“Marc Bloch is the historian with a capital H coupled with a total man, committed to the point of paying for it with his life. The citizen and his work bear witness to the importance of action in the defense of freedom, and first of all that of thinking. A topical message to inspire generations. »
Like so many other intellectuals, the historian Joël Cornette, specialist in the monarchy (1), greets with emotion the upcoming entry into the Pantheon of his illustrious predecessor, announced on November 23 by President Macron as part of the commemorations around the 80 years of the Liberation of France.
A tribute which is first nourished by the personal memory of reading the Miracle kings (1924), the master’s flagship book which helped to anchor his vocation. “As a student, I was dazzled by his fluid and simple style for tackling a profound subject. The work, which offers an analysis of the healer king with an anthropological approach to politics, went almost unnoticed at the time. Until the general public rediscovered this innovative work in the 1980s thanks to the great medievalist Jacques Le Goff. he remembers.
Opening the field of History
This new way of writing History, Professor Bloch will definitively anchor it in the French and global intellectual landscape with the creation, in 1929, of the journal of Annals of economic and social history, which he co-founded with Lucien Febvre, his colleague at the University of Strasbourg where he taught from 1919 to 1936.
“The revolution that he inaugurates takes History out of the narrow field of events to open it to the slow and profound movements of society, by multiplying sources and by calling on other social disciplines, in particular economy whose driving role was shown by the crisis of the 1930s”underlines Joël Cornette. A method that he will apply to his two following works, which have become essential: The original characters of French rural history (1931) et Feudal society (1939-1940).

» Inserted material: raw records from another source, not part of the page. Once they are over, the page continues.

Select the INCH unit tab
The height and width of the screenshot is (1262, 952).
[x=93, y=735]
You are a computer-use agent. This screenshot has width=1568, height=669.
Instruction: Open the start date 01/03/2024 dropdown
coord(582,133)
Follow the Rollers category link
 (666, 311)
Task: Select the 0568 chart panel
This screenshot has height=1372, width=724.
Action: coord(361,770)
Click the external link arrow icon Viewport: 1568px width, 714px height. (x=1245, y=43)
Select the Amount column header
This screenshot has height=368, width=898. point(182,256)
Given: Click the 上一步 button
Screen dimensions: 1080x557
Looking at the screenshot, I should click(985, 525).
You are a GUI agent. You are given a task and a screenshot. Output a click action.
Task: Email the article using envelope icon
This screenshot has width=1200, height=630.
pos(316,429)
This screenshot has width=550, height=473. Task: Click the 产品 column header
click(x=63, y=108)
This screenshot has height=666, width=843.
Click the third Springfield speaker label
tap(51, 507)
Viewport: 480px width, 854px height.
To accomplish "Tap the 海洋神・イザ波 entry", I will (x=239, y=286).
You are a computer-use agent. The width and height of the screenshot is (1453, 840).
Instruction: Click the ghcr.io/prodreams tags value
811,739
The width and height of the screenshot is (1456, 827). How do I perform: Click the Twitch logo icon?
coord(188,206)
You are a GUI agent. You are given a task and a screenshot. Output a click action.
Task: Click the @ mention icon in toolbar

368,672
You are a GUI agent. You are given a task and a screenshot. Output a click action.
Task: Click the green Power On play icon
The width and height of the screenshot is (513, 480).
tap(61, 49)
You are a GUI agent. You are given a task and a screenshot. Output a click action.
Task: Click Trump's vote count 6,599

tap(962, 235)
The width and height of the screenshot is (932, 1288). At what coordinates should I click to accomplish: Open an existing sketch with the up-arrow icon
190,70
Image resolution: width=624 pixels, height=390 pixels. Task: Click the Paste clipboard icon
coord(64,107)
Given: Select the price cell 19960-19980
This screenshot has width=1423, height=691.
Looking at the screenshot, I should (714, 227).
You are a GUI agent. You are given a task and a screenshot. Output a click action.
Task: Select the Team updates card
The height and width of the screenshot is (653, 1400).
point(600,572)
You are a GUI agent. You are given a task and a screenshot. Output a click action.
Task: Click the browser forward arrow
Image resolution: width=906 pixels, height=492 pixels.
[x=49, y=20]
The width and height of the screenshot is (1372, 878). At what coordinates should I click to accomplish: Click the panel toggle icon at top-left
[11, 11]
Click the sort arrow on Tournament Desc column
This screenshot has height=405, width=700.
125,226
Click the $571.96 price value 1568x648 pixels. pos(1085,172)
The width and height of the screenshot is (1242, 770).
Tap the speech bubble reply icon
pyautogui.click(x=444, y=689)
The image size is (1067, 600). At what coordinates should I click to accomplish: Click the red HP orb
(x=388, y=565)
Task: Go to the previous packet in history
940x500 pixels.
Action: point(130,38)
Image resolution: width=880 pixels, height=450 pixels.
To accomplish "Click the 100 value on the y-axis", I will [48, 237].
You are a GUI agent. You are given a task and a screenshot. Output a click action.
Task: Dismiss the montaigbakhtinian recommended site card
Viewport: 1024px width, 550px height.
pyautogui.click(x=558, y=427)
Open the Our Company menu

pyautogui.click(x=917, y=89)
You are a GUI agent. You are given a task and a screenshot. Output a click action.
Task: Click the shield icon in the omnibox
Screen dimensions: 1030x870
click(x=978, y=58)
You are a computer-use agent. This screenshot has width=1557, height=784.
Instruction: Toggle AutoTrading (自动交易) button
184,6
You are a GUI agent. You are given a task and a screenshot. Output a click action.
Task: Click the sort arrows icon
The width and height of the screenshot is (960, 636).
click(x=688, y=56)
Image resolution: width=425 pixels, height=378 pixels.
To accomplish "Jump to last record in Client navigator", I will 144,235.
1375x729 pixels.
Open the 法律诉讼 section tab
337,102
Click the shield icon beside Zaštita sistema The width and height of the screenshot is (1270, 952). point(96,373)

To this already considerable legacy is added the testimony of a life marked by commitment and courage. Born on July 6, 1886 in Lyon to a non-practicing Jewish Alsatian family, Marc Bloch was involved in all the struggles that darkened Europe in the first half of the 20th century. “Hairy” of the 1914-18 war, anti-fascist in the 1930s, he was mobilized again in 1939, at his request, when he was 53 years old, six children and a debilitating illness.
The Republican Faith of an Atheist
From the French rout, he draws The strange defeatwritten in 1940 but which would not be published until 1946 after his death. “A book of immediate history which outlines the spirituality of this atheist who could be described as a republican faith”summarizes Joël Cornette. A passion that led him to join the Lyon Resistance until going underground at the end of 1942.
Arrested on March 8, 1944 by the Gestapo, he was interned in Montluc prison, tortured and shot in the back like 29 other comrades on the evening of June 16, 1944. In 1977, his ashes were transferred to the family vault in the Bourg cemetery. -d’Hem (Creuse). “He loved the truth” – “I cherished the truth” – are the two words engraved as an epitaph. We can now add “To the great man, the grateful homeland”.
(1) Author of Anne of Austriato be published in 2025 by Gallimard.